Salad-Topped Pizza

Salad-Topped Pizza
Salad-Topped Pizza
You'll crave it because it's pizza; you'll love it because it's so good for you. Bake this pie directly on an oven rack for a nice, crisp crust.
  • Preparing Time: -
  • Total Time: -
  • Served Person: Makes 4 servings
American Salad Cheese Tomato Vegetable Bake Low Fat Vegetarian Self
  • 1 tsp salt
  • 1/4 tsp salt
  • 2 tsp olive oil
  • 1 tsp olive oil
  • 1 cup tomato sauce
  • 1/8 tsp freshly ground pepper
  • 1 medium tomato, chopped
  • 1 tbsp dried italian herbs
  • 1 medium zucchini, thinly sliced

The Unexpected Delight of Salad-Topped Pizza

As a busy working mom, I'm always on the lookout for quick, healthy, and delicious meals that the whole family will enjoy. Let's face it, dinner time can be a battleground, especially when everyone has different tastes and preferences. Pizza is a staple in our house, but I often feel guilty about the less-than-stellar nutritional value of a typical takeout pizza. That's where this amazing salad-topped pizza comes in. It's a revelation! It satisfies everyone's pizza craving, but with a healthy twist that even the pickiest eaters will appreciate.

The best part? This recipe is incredibly versatile. I often adapt it based on what's fresh and in season at the farmer's market. Sometimes I’ll swap out the zucchini for bell peppers or add some spinach to the salad for an extra boost of nutrients. The key is to use high-quality ingredients – the better the ingredients, the better the pizza will taste. It's a delicious way to sneak in extra vegetables, and the crisp crust baked directly on the oven rack is simply divine. The combination of the warm, cheesy pizza and the cool, fresh salad is a delightful contrast of textures and flavors that leaves you feeling satisfied, not sluggish.

Why this pizza is a game-changer: First, the preparation is remarkably easy. Roasting the vegetables beforehand adds depth of flavor and allows for a quicker baking time. I find that broiling them is a faster option if I’m pressed for time, but a skillet works well too. The vegetables become slightly caramelized, enhancing the overall taste. Second, it’s wonderfully customizable. Feel free to experiment with different vegetables, cheeses, and salad toppings. And finally, the nutrition factor is a huge plus! This pizza isn’t just delicious; it’s packed with vitamins and nutrients thanks to the abundance of fresh vegetables. It’s a guilt-free pizza night that even the most health-conscious person will love.
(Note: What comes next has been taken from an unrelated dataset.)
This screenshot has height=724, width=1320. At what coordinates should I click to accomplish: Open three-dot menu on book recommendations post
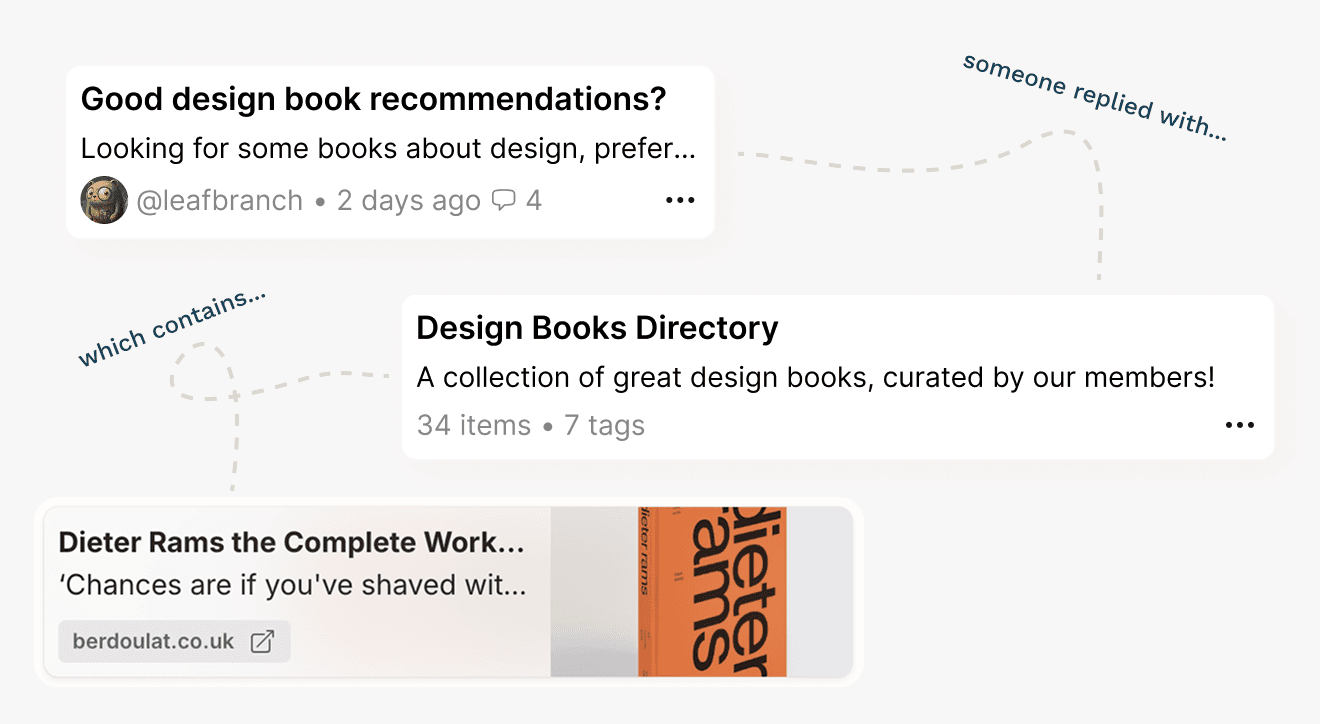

I often prepare the roasted vegetables ahead of time and store them in the refrigerator. This makes assembling the pizza a breeze on a busy weeknight. It truly is the perfect weeknight meal – quick, easy, delicious, and healthy. I usually make a large pizza so there are leftovers for lunch the next day. It's even better cold! It's the type of recipe that has become a staple in my weekly meal rotation, and I'm confident it will become a favorite in your family as well. So ditch the takeout and embrace this healthier, tastier, and more satisfying pizza experience. Your taste buds (and your waistline) will thank you!

Tips and Variations:

  • Pre-cooked vegetables: To save even more time, use pre-cut or frozen vegetables.
  • Cheese variations: Try different cheeses like feta, goat cheese, or even a sprinkle of parmesan.
  • Herb variations: Experiment with different herbs like oregano, basil, or thyme.
  • Salad variations: Add your favorite salad ingredients – olives, sun-dried tomatoes, cucumbers, etc.
  • Crust variations: Use a whole-wheat crust or even a gluten-free crust for a healthier option.

This salad-topped pizza is more than just a meal; it’s an experience. It’s a celebration of fresh, flavorful ingredients combined in a way that’s both satisfying and healthy. It’s a testament to the fact that healthy eating doesn’t have to be boring. Give it a try and prepare to be amazed!

Step-by-step

    • Heat broiler.
    • In a large roasting pan, combine onion, zucchini, squash, and red pepper with oil, garlic, herbs and salt. Toss well.
    • Place in oven, about 5 inches from heating element, and broil, stirring occasionally, until vegetables are wilted and somewhat reduced in volume, about 8 to 10 minutes. (Or combine ingredients in a large nonstick skillet and cook 5 minutes, stirring occasionally.)
    • Let vegetables cool on a plate while you prepare the pizza crust.
    • Heat oven to 450°F.
    • Place pizza crust on a cutting board and sprinkle crust with half the shredded mozzarella.
    • Spread tomato sauce over cheese.
    • Layer cooked vegetables evenly over pizza.
    • Top with remaining cheese.
    • Slide pizza directly from cutting board onto oven rack or bake on baking sheet until pizza is heated through and cheese is bubbling and lightly browned, about 15 minutes.
    • Right before serving pizza, toss salad ingredients together in a large bowl.
    • Pile salad in the center of the pizza.